Risks of Aripiprazole Use During Pregnancy
Aripiprazole use during pregnancy carries risks of extrapyramidal and withdrawal symptoms in neonates exposed during the third trimester, though current data do not establish a clear association with major birth defects, miscarriage, or adverse maternal outcomes. 1
Established Risks
Neonatal complications: Neonates exposed to aripiprazole during the third trimester are at risk for:
- Extrapyramidal symptoms (agitation, hypertonia, hypotonia, tremor)
- Withdrawal symptoms (somnolence, respiratory distress, feeding disorders)

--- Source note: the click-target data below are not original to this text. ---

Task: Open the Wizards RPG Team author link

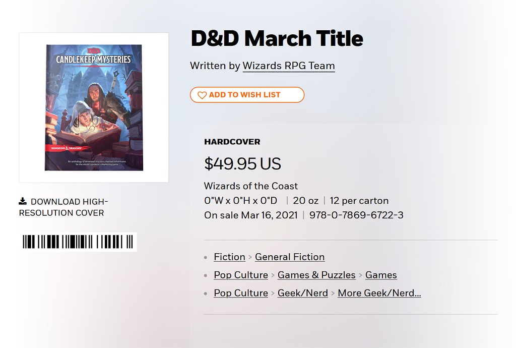Action: coord(289,66)
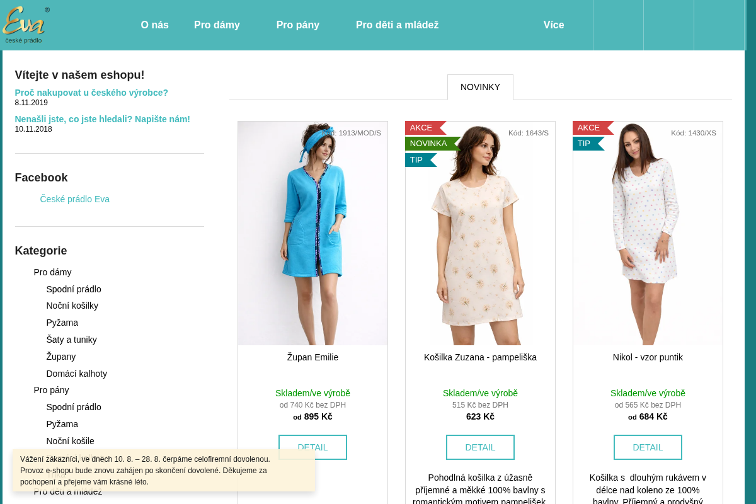Open the Pro dámy menu
Screen dimensions: 756x504
(x=217, y=25)
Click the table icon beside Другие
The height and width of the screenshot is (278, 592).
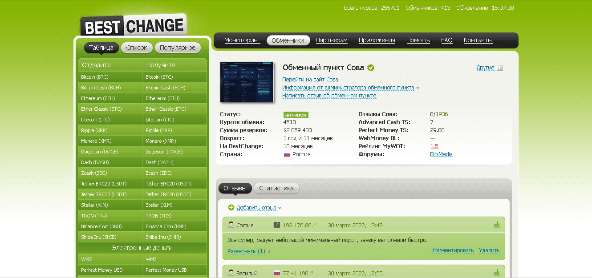click(x=499, y=68)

- These symptoms vary in severity and may require prolonged hospitalization 1
Pregnancy complications: Limited data suggest potential associations with:
- Pregnancy hypertension
- Lower birth weight
- Shorter gestation at birth
- Higher rates of neonatal admission 2
Animal Studies
Animal reproduction studies have demonstrated concerning findings at doses 10-19 times the maximum recommended human dose, including:
- Fetal death
- Decreased fetal weight
- Undescended testicles
- Delayed skeletal ossification
- Skeletal abnormalities
- Diaphragmatic hernia 1
Risk-Benefit Considerations
- The FDA has established a pregnancy exposure registry for atypical antipsychotics including aripiprazole to monitor pregnancy outcomes 1
- The estimated background risk of major birth defects in the general population is 2-4% 1
- There are significant risks associated with untreated schizophrenia or bipolar disorder during pregnancy, including:
- Increased risk of relapse
- Hospitalization
- Suicide
- Adverse perinatal outcomes 1
Monitoring and Management
- All pregnant women taking aripiprazole should be encouraged to register with the National Pregnancy Registry for Atypical Antipsychotics 1
- Careful monitoring of neonates for extrapyramidal and withdrawal symptoms is essential after delivery
- Symptoms should be managed appropriately, with some neonates recovering within hours or days while others may require prolonged hospitalization 1
Current Evidence Quality
While definitive evidence on aripiprazole's reproductive safety is lacking, newer safety data are relatively reassuring 3. The available data suggest:
- No clear association with major birth defects has been established 1
- Limited data do not suggest an elevated malformation risk 2
- Case reports have documented healthy births following aripiprazole exposure 4, 5
For women with serious mental illness requiring antipsychotic treatment during pregnancy, the potential benefits of aripiprazole may outweigh the potential risks, particularly given its favorable metabolic profile compared to other antipsychotics 3, 2.